▶ OBJECTIVE:
Copy the lines below exactly as they appear, and leave the pictures out of your copy.

::: RECORDS PROVIDED :::

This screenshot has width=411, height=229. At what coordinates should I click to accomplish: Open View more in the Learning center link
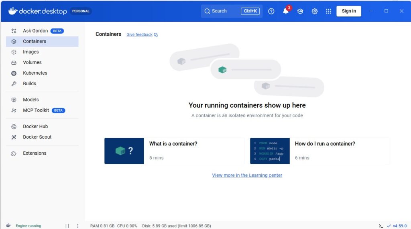coord(247,175)
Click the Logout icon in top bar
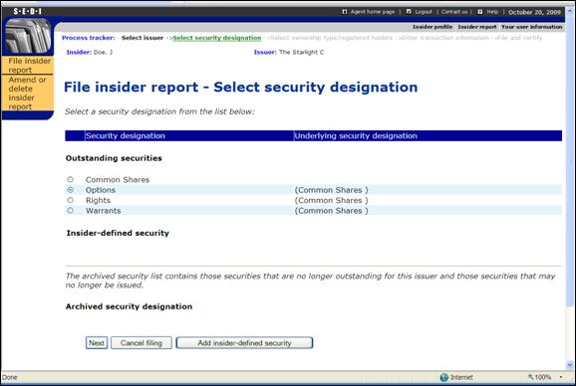 [409, 12]
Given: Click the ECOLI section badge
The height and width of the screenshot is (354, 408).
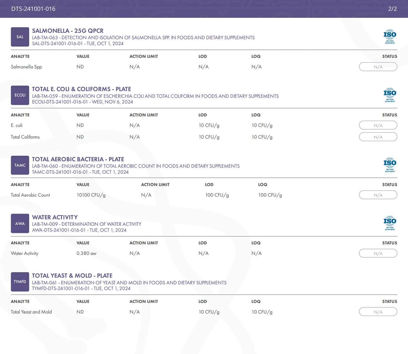Looking at the screenshot, I should coord(20,95).
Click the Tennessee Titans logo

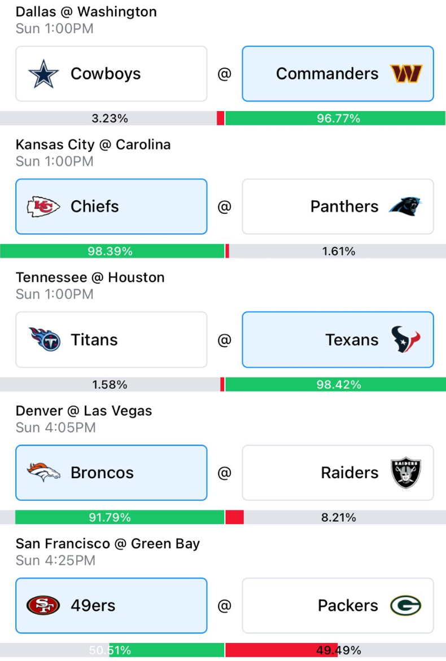pyautogui.click(x=45, y=340)
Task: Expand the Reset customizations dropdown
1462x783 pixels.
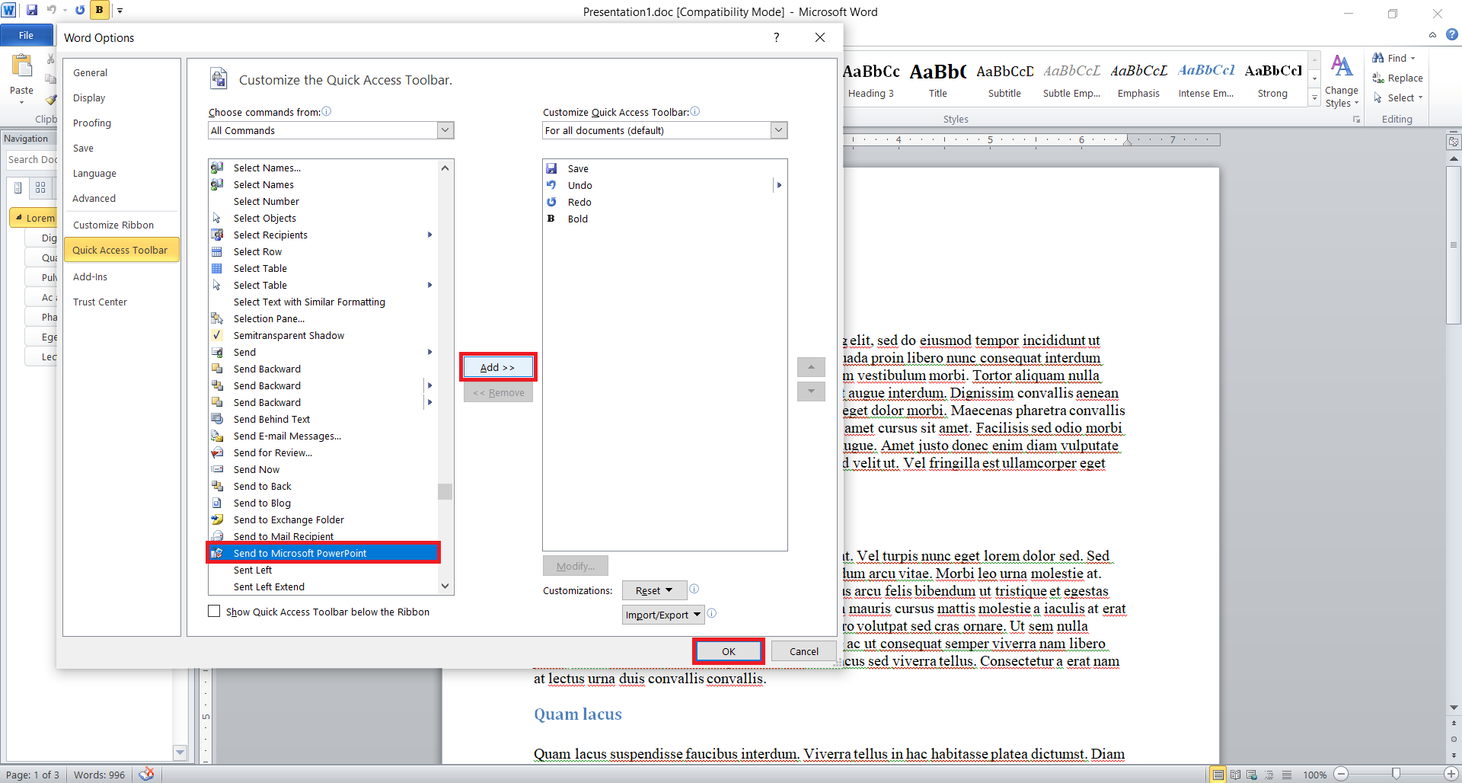Action: pyautogui.click(x=654, y=590)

:::

▶ SOLUTION:
This screenshot has width=411, height=229. At what coordinates should I click to accomplish: Open View more in the Learning center link
coord(247,175)
Click the Logout icon in top bar
 [409, 12]
Given: Click the ECOLI section badge
The height and width of the screenshot is (354, 408).
Looking at the screenshot, I should coord(20,95).
Click the Tennessee Titans logo

pyautogui.click(x=45, y=340)
Task: Expand the Reset customizations dropdown
1462x783 pixels.
Action: pyautogui.click(x=654, y=590)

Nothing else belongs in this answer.